Die Situation bei seinem vorigen Club Gießen 46ers sei für ihn zuletzt „schwierig gewesen“. In Frankfurt erhält er nun wieder mehr Einsatzzeit und muss mit dem Auto auch nicht mehr so weit zum Training fahren. „Meine Mutter wohnt bei mir in der Nähe in Offenbach. Da ist es ganz angenehm, wenn ich mal nach dem Training zum Essen vorbeikommen kann“, so Völler.

Skyliners-Trainer Gordon Herbert ist froh, den gebürtigen Offenbacher im Team zu haben. „Ich bin sehr zufrieden mit seinem Einsatz. Er arbeitet hart, hat ein paar gute Pässe gespielt und ist ein guter Teamplayer“, sagte der Coach. Er habe nur Gutes über ihn als Mensch gehört, was auch „für den guten Charakter seiner Eltern spricht“. Rudi Völler ist Herbert natürlich schon lange ein Begriff: „Ich kenne ihn, seine Frisur und weiß, dass er in Deutschland eine Legende ist.“ In Gießen schaute der Fußball-Weltmeister mitunter bei Heimspielen seines Sohnes vorbei – wohl auch bald in Frankfurt.

Kiel im Krankenhaus

Denn sein Sohn wird mehr denn je in der Skyliners-Mannschaft gebraucht, da sich die Verletzungs-Misere am Samstag weiter verschärfte. Niklas Kiel bekam einen unabsichtlichen Ellbogenschlag gegen die Schläfe und blieb minutenlang regungslos auf dem Boden liegen. Er wurde umgehend ins Krankenhaus gebracht – mit Verdacht auf Gehirnerschütterung. Eine genaue Diagnose erhoffen sich die Skyliners an diesem Montag. Kiel könnte im schlimmsten Fall das Karriere-Ende drohen. Denn der 20 Jahre alte Power Forward hatte bereits kurz vor dem Saisonstart eine Gehirnerschütterung erlitten und musste danach gut zwei Monate pausieren, weil er bei kleinsten Anstrengungen Kopfschmerzen und Schwindelgefühle bekam. Am Samstag bestritt er erst seine dritte Partie nach der Rückkehr. Beste Spieler seiner Mannschaft waren Webster (21 Punkte), Scrubb (19), Bonga (16), Morrison (14) und Zeeb (6).

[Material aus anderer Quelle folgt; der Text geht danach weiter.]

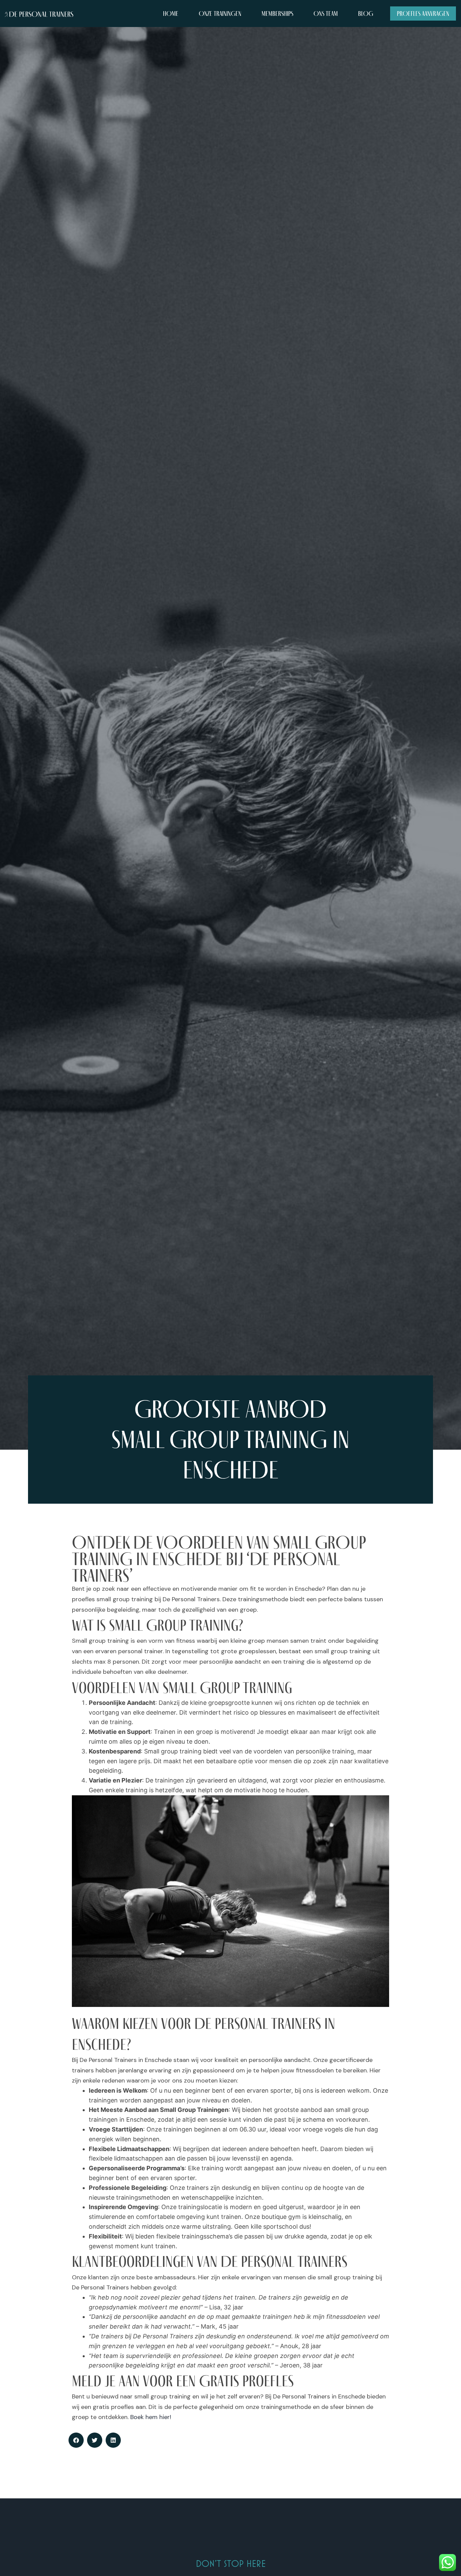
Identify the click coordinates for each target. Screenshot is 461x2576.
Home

Eine gute Nachricht kam von Jonas Wohlfarth-Bottermann. Der verletzte Center will früher zurückkehren als befürchtet. Er hofft, um eine Knie-Operation herum zu kommen, und möchte bereits „im Januar wieder spielen“. Sein Center-Kollege Daniel Mayr wird seine Reha in der nächsten Woche beenden. Mit einem Comeback ist frühestens im März zu rechnen.